TASK LIST
[1] In the passage on message previews, rewrite the part from "If there is custom data, the" up to and including "for other fields.", changing "custom data" to "manual input".
[2] According to the passage on message previews, what happens at block 1455?

If there is no custom data, it is determined if there is job run data (e.g., from a job run on the prior image discussed above, or from a previously run job, etc.) at block 1415. If so, the job run data is used in the determination of the message preview at block 1425. If not, the default data is used in the determination of the message preview at block 1430.

At block 1435, the message sample preview is assembled. It should be understood that, in some embodiments, the blocks 1410-1430 may be performed iteratively through each of the fields (e.g., each of the rows in the output pane 604) before the complete message sample preview is assembled at block 1435. In this way, the default values may be used for some fields, while the user-entered data is used for other fields, and/or previously acquired job run data is used for still other fields.

FIG. 14B depicts an example of determining a preview message of data that would be input to the imaging device 104 from the control computing device 105. As mentioned above, this “reverse” process is useful in the situation where the control computing device 105 is used to control the imaging device 104 (e.g., where the control computing device 105 sends data to the imaging device 104 to alter the job “on the fly”). At block 1455, a job is created with default input data. At block 1460, it is determined if there is custom data (e.g., user-entered data). In this regard, it should be understood that the user may enter data in any suitable way. For instance, the user may enter data at the control computing device 105, the imaging device 104 and/or the user computing device 102.

If there is custom data, the custom data is used in the determination of the preview message at block 1465. If there is no custom data, the default data is used in the determination of the preview message at block 1470. At block 1475, the message sample preview is assembled. It should be understood that, in some embodiments, the blocks 1460-1470 may be performed iteratively through each of the fields of the input message before the complete message sample preview is assembled at block 1475. In this way, the default values may be used for some fields, while the user-entered data is used for other fields.

It should further be appreciated that the preview message may be formatted based on a default formatting scheme or based on the expected protocol that is to be used for communication between the imaging device and the third party computing device 105 like a PLC. Thus, in some instances the preview message may be a binary message, it may be a decimal message, it may include alphanumeric characters, or it may be formatted in any way that is compatible with the implemented protocol.

The approach described herein can be particularly beneficial as it provides insight into the specific message that is transmitted from the imaging device to a third party computing device, and helps delineate various portions of that message. Having this information makes it possible to program the third party computing device 105 (like a PLC) with considerably greater ease as the content of the message is no longer unknown. In other words, while the PLC programmer may normally be aware of the general content of the payload being transmitted thereto (e.g., the fact that the message includes a pixel count), that programmer is normally not aware of what portion of the message represents said pixel count. Such lack of knowledge creates obstacles to efficient programming of the PLC and effective communication between the imaging devices and the PLC. Approaches disclosed herein help address and overcome this difficulty.

COLLECTED DATA

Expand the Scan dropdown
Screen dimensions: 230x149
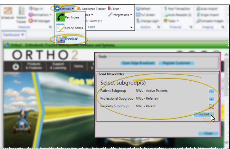[115, 8]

EXPECTED ANSWERS
[1]
If there is manual input, the manual input is used in the determination of the preview message at block 1465. If there is no manual input, the default data is used in the determination of the preview message at block 1470. At block 1475, the message sample preview is assembled. It should be understood that, in some embodiments, the blocks 1460-1470 may be performed iteratively through each of the fields of the input message before the complete message sample preview is assembled at block 1475. In this way, the default values may be used for some fields, while the user-entered data is used for other fields.

[2] A job is created with default input data.